===== Data extracts =====
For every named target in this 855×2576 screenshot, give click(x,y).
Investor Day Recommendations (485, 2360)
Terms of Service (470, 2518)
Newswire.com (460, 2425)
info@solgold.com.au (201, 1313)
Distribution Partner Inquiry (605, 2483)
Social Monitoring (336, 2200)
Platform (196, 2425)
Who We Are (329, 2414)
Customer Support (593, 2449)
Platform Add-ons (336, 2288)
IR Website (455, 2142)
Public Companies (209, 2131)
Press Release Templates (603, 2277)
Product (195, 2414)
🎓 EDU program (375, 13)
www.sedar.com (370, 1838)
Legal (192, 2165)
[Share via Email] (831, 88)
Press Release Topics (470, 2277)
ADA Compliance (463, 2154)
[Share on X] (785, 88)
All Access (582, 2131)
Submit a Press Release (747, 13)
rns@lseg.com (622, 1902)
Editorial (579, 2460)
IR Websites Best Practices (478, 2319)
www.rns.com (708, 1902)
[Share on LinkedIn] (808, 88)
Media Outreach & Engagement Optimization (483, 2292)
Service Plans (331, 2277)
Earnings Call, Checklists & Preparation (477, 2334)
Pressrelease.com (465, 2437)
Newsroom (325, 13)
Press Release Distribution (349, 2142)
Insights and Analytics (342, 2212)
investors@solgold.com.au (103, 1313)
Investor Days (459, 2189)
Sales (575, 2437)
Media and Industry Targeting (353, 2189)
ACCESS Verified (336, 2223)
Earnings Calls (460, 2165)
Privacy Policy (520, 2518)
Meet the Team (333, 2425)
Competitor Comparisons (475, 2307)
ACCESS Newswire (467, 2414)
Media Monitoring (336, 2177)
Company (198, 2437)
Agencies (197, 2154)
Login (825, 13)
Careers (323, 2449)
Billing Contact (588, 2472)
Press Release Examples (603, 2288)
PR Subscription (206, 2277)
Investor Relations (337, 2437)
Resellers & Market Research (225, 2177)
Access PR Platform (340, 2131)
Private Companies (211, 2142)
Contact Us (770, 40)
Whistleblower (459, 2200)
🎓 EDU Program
=====
About this exercise: Return each full line of the entries that contains the word "Monitoring".

Finished task:
Social Monitoring (336, 2200)
Media Monitoring (336, 2177)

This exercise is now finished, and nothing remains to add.